Speaker
Description
Quantum electrodynamics (QED) is a theory of the interacting fermionic electron-positron and electromagnetic fields. However, it may be expedient to isolate or neglect contributions of spin effects. Also, there do exist charged scalar particles. Therefore, it is worth studying a scalar version of QED as well. At first glance, such a theory should be simpler due to the absence of spin degrees of freedom. However, it turns out that due to gauge invariance it contains an extra interaction (bare vertex) as compared to the standard fermionic QED.

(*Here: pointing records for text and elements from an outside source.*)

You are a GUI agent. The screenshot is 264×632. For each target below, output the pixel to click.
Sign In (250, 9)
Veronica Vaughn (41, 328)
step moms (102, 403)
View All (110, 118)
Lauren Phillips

Amongs the most important QED equations are the Dyson-Schwinger (DS) equations, establishing a relationship between the exact (i.e. dressed by radiative corrections) propagators and vertices. In particular, they are used to construct nonperturbative methods based on partial resummations of the perturbative series. We obtain analogs of the DS equations for scalar QED in an external electromagnetic field and discuss a diagrammatic interpretation of the corresponding mass and polarization operators. We use functional integration techniques, which are especially convenient to derive and analyze general properties and relations.
In this approach the main object is a generating functional, which is an amplitude of vacuum-vacuum transition in the presence of classical sources. It generates the full set of Green functions and obeys functional equations called the quantum equations of motion. The DS equations are obtained by taking extra variational derivatives of these equations with respect to sources after expressing the result in terms of the exact propagators and vertices. After that we set scalar sources to zero but allow the presence of an external electromagnetic field, leaving the corresponding source unconstrained. The resulting equations have a much more bulky structure than in standard QED. In particular, in the presence of an external field,the mass operator contains the contribution of an exact three-photon vertex (see Fig. 1), which was not pointed out previously in the literature.